*TEXTO SELECIONADO*:
┌──

Aprendizagem

Auditores fiscais do trabalho são contra a MP de Bolsonaro

Criado para promover a inclusão de jovens no mercado de trabalho, o Programa Jovem Aprendiz pode ser radicalmente alterado

Arthur Vieira*
postado em 29/05/2022 12:00 / atualizado em 29/05/2022 12:00
Adolescentes durante expediente. Proposta do Executivo beneficiará empresas que não cumprirem a cota de aprendizagem prevista em lei -  (crédito: Marcello Casal Jr/Agência Brasil)
Adolescentes durante expediente. Proposta do Executivo beneficiará empresas que não cumprirem a cota de aprendizagem prevista em lei - (crédito: Marcello Casal Jr/Agência Brasil)

O presidente da República, Jair Bolsonaro, propôs uma Medida Provisória que institui o programa “Emprega + Mulheres e Jovens”, para facilitar o ingresso no mercado de trabalho. No entanto, entre as medidas previstas está a instituição do “Projeto Nacional de Incentivo à Contratação de Aprendizes”, cujas ações beneficiariam financeiramente empresas que não cumpram a cota de aprendizagem prevista em lei.

De acordo com a Consolidação das Leis do Trabalho (CLT), o percentual de funcionários aprendizes em um estabelecimento deve girar em torno de 5% a 15% do percentual de funcionários, isso considerando somente os que exercem funções que demandem ensino fundamental ou médio. As medidas propostas no texto, porém, flexibilizam as sanções para as empresas que não cumpram este percentual mínimo, desde que se adequem ao projeto.

└──

*OBJETIVO DO EXERCÍCIO*:
Com base na matéria sobre o Programa Jovem Aprendiz, responda:
(a) Com que finalidade foi criado o Programa Jovem Aprendiz?
(b) Que programa é instituído pela Medida Provisória proposta pelo presidente Jair Bolsonaro?
(c) Segundo a CLT, qual deve ser o percentual de aprendizes em um estabelecimento, e sobre quais funcionários ele é calculado?

*LINHAS DE DADOS*:
┌──

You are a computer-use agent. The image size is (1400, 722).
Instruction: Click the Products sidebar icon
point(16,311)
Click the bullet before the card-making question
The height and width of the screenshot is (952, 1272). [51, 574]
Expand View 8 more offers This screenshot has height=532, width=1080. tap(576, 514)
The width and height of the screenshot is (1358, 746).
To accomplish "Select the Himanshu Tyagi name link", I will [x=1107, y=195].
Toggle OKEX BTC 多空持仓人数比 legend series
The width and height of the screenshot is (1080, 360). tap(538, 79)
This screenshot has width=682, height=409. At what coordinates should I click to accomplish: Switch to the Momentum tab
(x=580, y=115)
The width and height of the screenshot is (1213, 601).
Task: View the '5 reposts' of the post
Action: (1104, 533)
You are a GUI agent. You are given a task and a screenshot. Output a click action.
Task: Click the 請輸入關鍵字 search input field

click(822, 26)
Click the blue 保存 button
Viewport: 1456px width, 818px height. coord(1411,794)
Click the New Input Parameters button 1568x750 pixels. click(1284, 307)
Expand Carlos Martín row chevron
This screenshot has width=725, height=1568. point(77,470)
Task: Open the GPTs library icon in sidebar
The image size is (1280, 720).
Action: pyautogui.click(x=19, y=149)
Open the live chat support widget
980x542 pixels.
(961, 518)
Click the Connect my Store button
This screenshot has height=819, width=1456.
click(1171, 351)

└──

*RESPOSTA À TAREFA*:
(a) Para promover a inclusão de jovens no mercado de trabalho.
(b) O programa "Emprega + Mulheres e Jovens".
(c) Entre 5% e 15%, considerando somente os funcionários que exercem funções que demandem ensino fundamental ou médio.